According to a 2011 report by GTM Research and BRIDGE TO INDIA, India is facing a perfect storm of factors that will drive solar photovoltaic (PV) adoption at a "furious pace over the next five years and beyond". The falling prices of PV panels, mostly from China but also from the U.S., has coincided with the growing cost of grid power in India. Government support and ample solar resources have also helped to increase solar adoption, but perhaps the biggest factor has been need. India, "as a growing economy with a surging middle class, is now facing a severe electricity deficit that often runs between 10 and 13 percent of daily need".
The Charanka Solar Park, at 214 MW the largest in the world, was commissioned on April 19, 2012, along with a total of 605 MW in Gujarat, representing 2/3 of India's installed photovoltaics. Large solar parks have also been announced in the state of Rajasthan. The 40 MW Dhirubhai Ambani Solar Park was commissioned on March 31, 2012.
Current total grid connected solar capacity in India stood at 2,632 MW as on March 31, 2014.
Solar power in Japan has been expanding since the late 1990s. The country is a leading manufacturer of solar panels and is in the top 5 ranking for countries with the most solar PV installed, with 4,914 MW installed at the end of 2011, making it third in the world in total solar power (behind Germany and Italy), with most of it grid connected.
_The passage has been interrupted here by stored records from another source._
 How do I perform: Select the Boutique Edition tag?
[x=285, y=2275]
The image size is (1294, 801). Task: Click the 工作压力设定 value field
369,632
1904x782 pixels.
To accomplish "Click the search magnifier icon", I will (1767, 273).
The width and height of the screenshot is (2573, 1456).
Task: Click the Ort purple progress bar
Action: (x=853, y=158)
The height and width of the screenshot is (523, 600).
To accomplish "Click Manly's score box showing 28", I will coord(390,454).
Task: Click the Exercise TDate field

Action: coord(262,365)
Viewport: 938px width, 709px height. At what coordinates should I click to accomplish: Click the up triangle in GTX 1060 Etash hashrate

The insolation is good at about 4.3 to 4.8 kWh/(m²·day).
Pakistan is setting up a solar power park, funded by the Chinese company TBEA, in the Cholistan desert near Yazman, about 30 kilometers from the eastern city of Bahawalpur. The solar project, which is to be set up on 5,000 acres, would produce 1,000 MW when completed. The first phase would be the development of eight projects of 50 Megawatts each.
The Sinan solar power plant is a 24 MW photovoltaic power station in Sinan, Jeollanam-do, South Korea. As of 2009[update], it is the largest photovoltaic installation in Asia. The project was developed by the German company Conergy and it cost US$150 million. It was built by the Dongyang Engineering & Construction Corporation.
Austria had 421.7 MW of photovoltaics at the end of 2012, 234.5 MW of which was installed that year. Most of it is grid connected. Photovoltaic deployment in Austria had been rather modest for many years, while in other European countries, such as Germany, Italy or Spain installations were booming with new records year after year until 2011. The tide has turned in 2012. New PV installations jumped to more than 200 megawatt per year in Austria in an overall declining European solar market. The European Photovoltaic Industry Association forecasts, that Austria, together with other midsized countries, will contribute significantly to European PV deployment in the coming years.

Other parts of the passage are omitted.